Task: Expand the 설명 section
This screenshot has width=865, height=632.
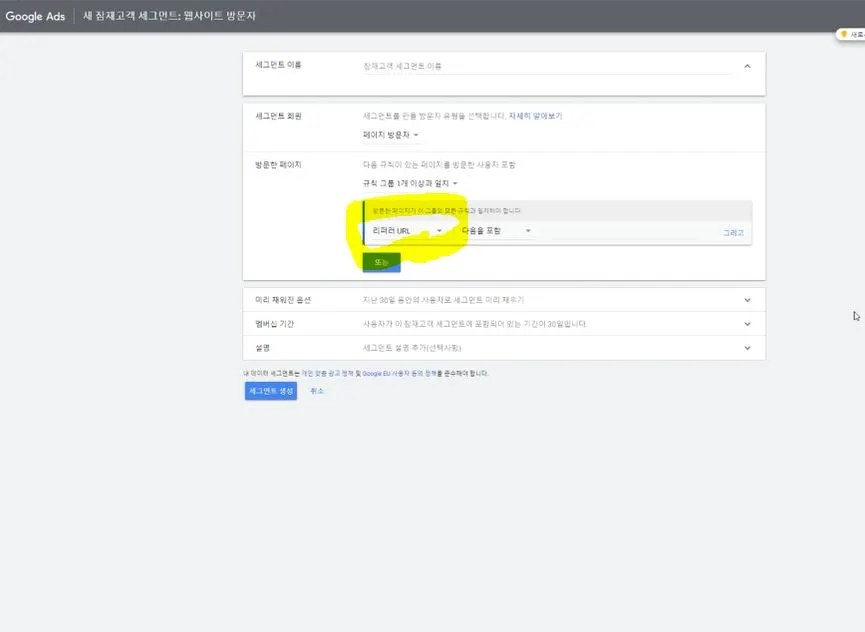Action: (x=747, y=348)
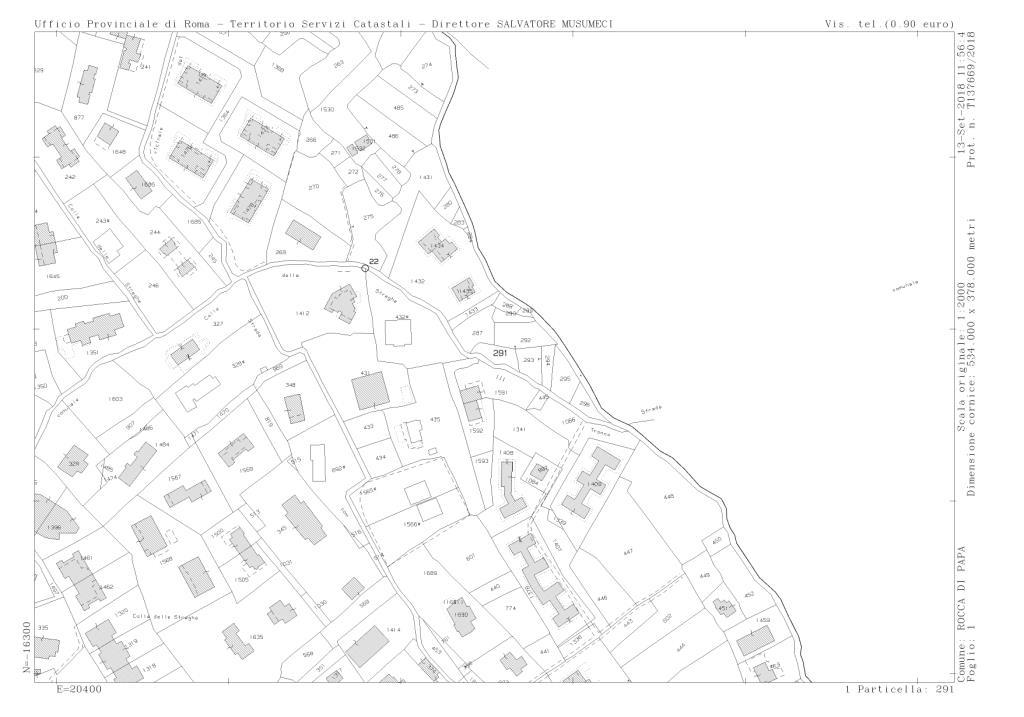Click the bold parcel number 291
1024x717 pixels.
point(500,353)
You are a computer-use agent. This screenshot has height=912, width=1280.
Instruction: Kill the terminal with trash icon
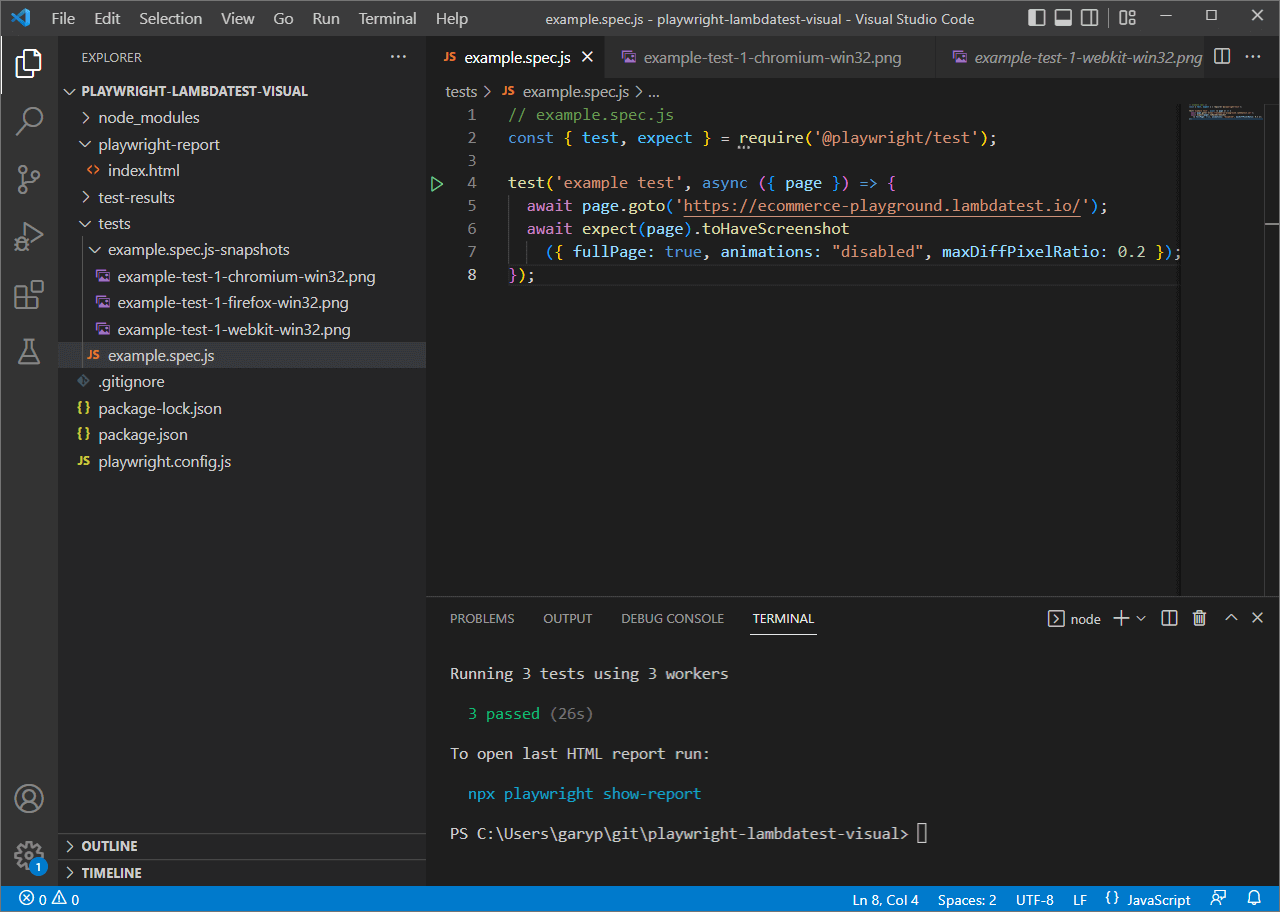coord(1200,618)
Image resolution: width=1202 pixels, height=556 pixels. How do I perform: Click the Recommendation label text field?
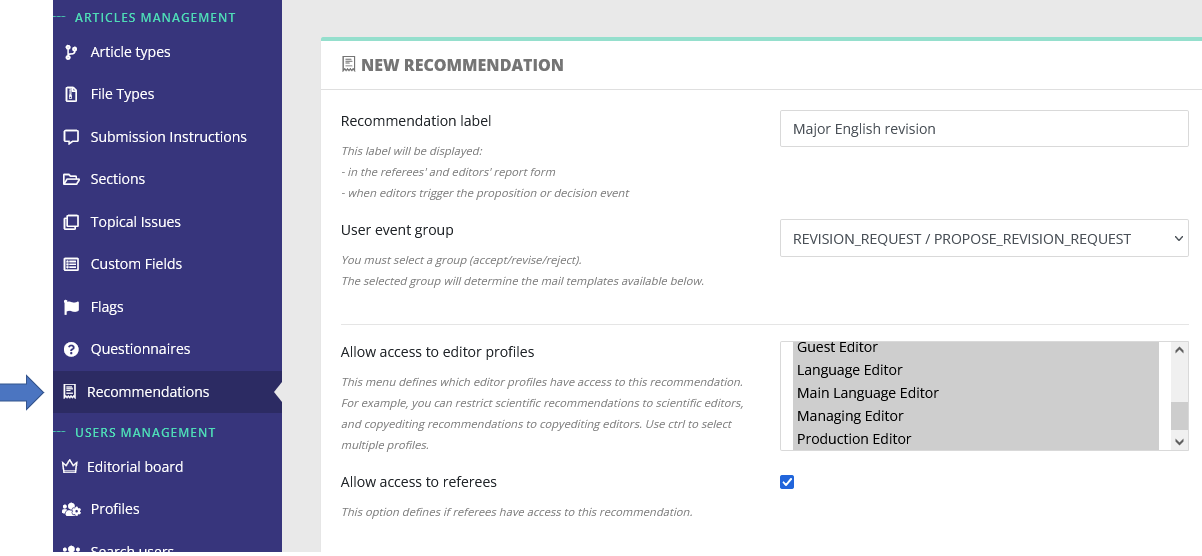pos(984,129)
• • • •
# Task brief
Here the job is to print all the data exactly, skipping any image.

# Answer for this exercise
Task: Expand the 설명 section
This screenshot has width=865, height=632.
Action: (x=747, y=348)
Click the bold parcel number 291
1024x717 pixels.
point(500,353)
You are a computer-use agent. This screenshot has height=912, width=1280.
Instruction: Kill the terminal with trash icon
coord(1200,618)
Image resolution: width=1202 pixels, height=556 pixels. How do I perform: Click the Recommendation label text field?
pos(984,129)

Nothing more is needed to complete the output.